Friendship Baptist: Falcons calling off talks on south site, moving north
By Maria Saporta
The Atlanta Falcons have reportedly decided to drop all negotiations to build the new stadium on the south site and build on the north site.
Lloyd Hawk, chairman of the board of trustees of Friendship Baptist Church, said his attorneys received a call Tuesday morning from Duriya Farooqui, chief operating officer of the City of Atlanta, saying the Falcons were turning their attention to the north site.
The move came as a surprise, because active negotiations were underway with Friendship Baptist Church. The latest proposals and counterproposals were being made as late as Monday afternoon with the gap between the two becoming more narrow.
“We had gotten closer,” Hawk said. “Every meeting, they’ve gotten a little closer. The dollars involved were getting pretty manageable.”

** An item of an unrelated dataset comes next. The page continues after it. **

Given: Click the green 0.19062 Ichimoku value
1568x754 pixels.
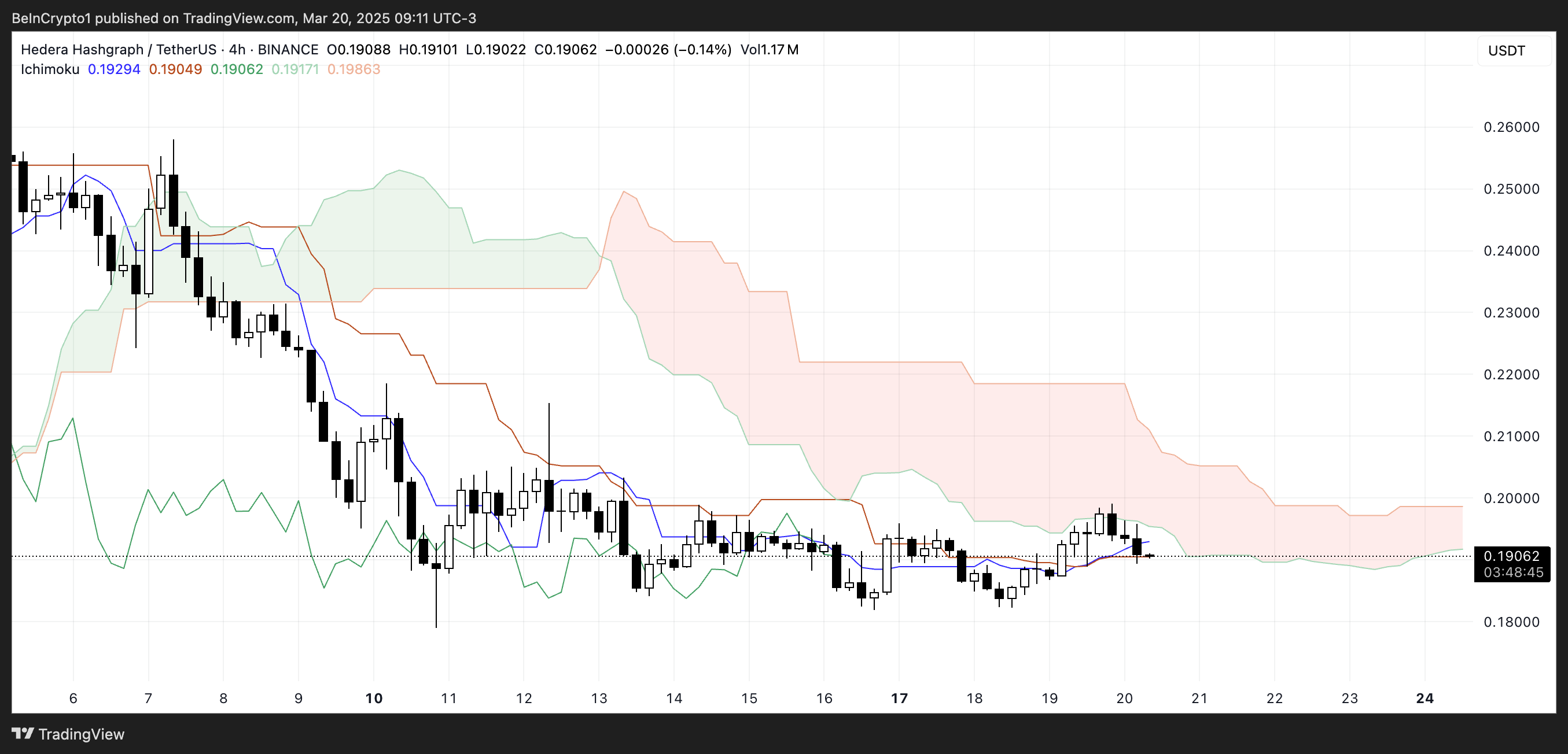Looking at the screenshot, I should (x=237, y=69).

The Falcons had set an Aug. 1 deadline to determine whether the south site would be feasible. Hawk previously had said that he thought it would be possible for the church’s board of trustees and board of deacons to reach an agreement with the city and the Falcons by Aug. 1, but the full congregation probably wouldn’t be able to vote on that agreement until Aug. 4.
Meanwhile, Friendship had permitted for the Falcons’ engineers to start working on the site to get soil testing and other information needed to determine the feasibility of the site.

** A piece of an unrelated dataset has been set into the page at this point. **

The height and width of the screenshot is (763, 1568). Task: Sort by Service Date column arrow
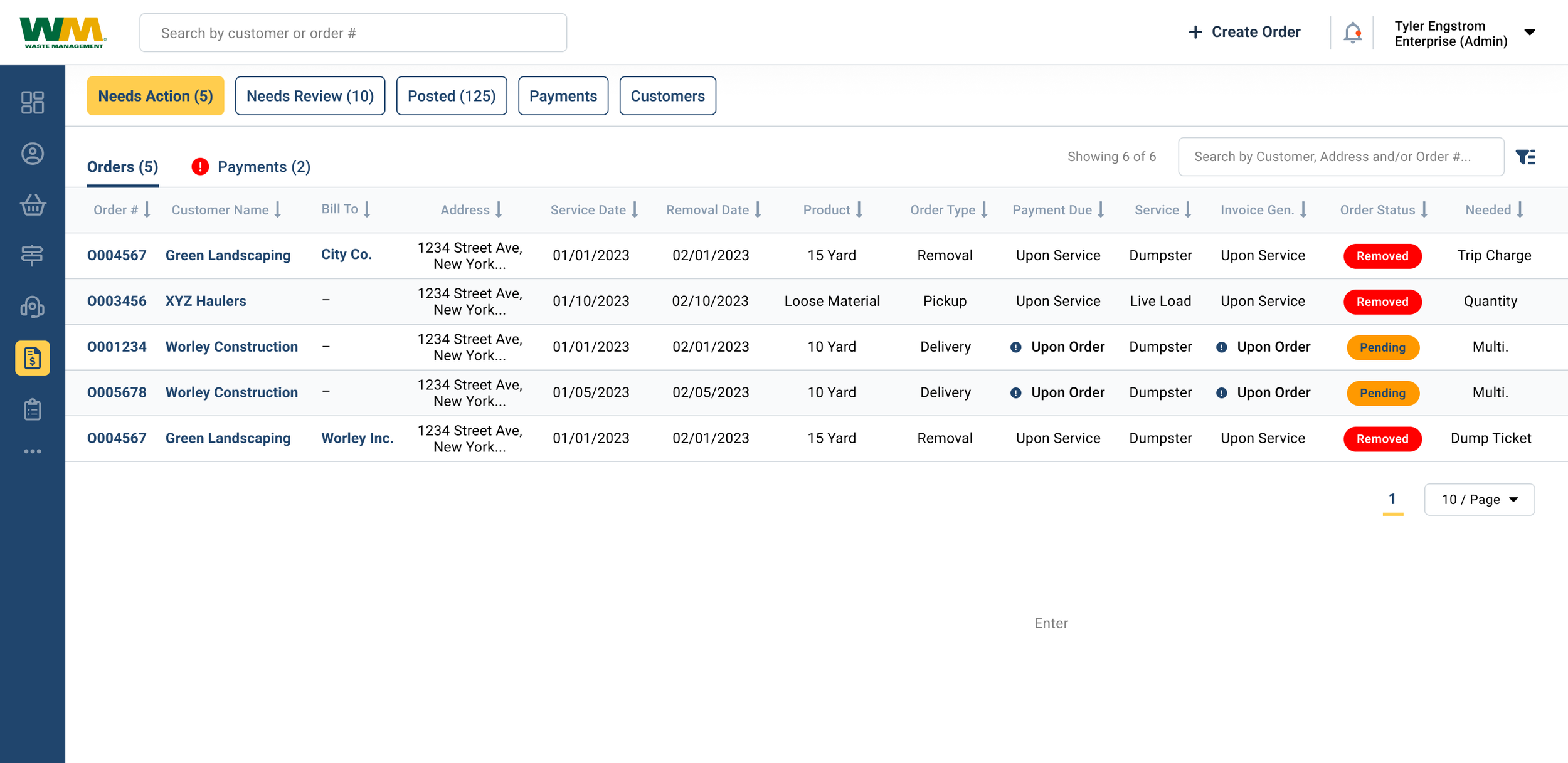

Negotiations with the second church, Mount Vernon Baptist Church, have been a bit more complicated. The commonly held belief in the community was that Mount Vernon was waiting until Friendship did its deal, and then it would have a better idea of how to proceed with its negotiations with the Georgia World Congress Center Authority.

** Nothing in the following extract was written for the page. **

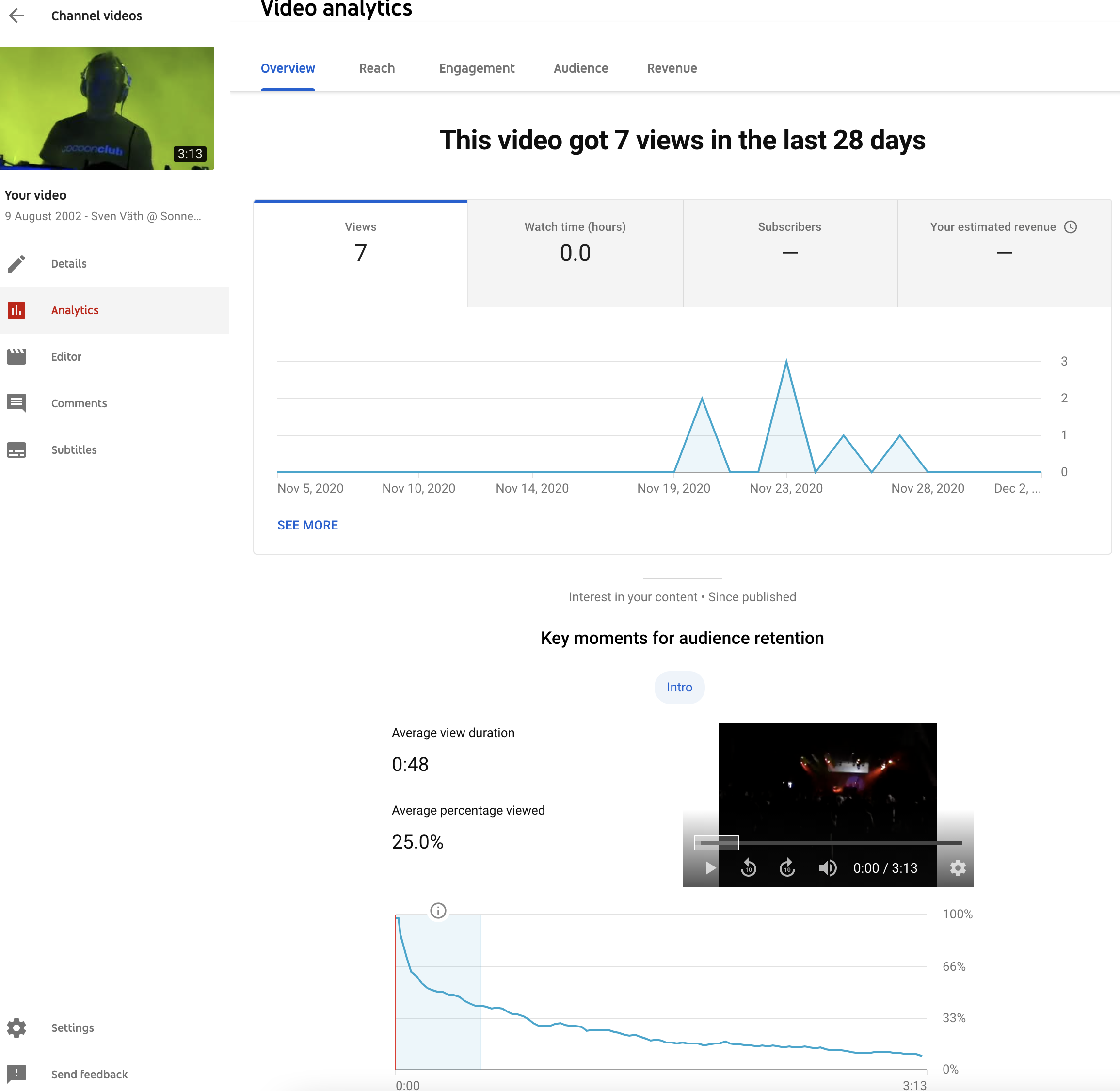Image resolution: width=1120 pixels, height=1091 pixels.
Task: Click the SEE MORE link
Action: click(x=307, y=525)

The GWCCA board is meeting Tuesday at 1 p.m. to vote on a resolution about whether to start doing due diligence on the north site. But up until now, it was thought that the south site and the north site would continue to be considered on parallel tracks.
If the Falcons have decided to move north and abandon the south site, the stadium project could face some intense community opposition. Already neighborhood groups have voiced opposition to the location.
At least one city councilperson who had voted in favor of the stadium, Ivory Young, has said he opposes the north site. And there is the possibility that there could be a groundswell of opposition by people who would object to the stadium’s inaccessibility to MARTA and the fact that it would not be right next door to the convention center.
Also, the north site is expected to have an expensive price tag associated with having to move huge power transmission lines, a cost that’s expected to run in the tens of millions of dollars.
Rich McKay, president of the Atlanta Falcons, could not be reached for comment.
But deciding to move to the north site without keeping the south site option alive was a bewildering move to some.
“If that’s the case, it’s pretty surprising,” Hawk said. “Logically it makes no sense for political reasons, legal reasons and financial reasons.”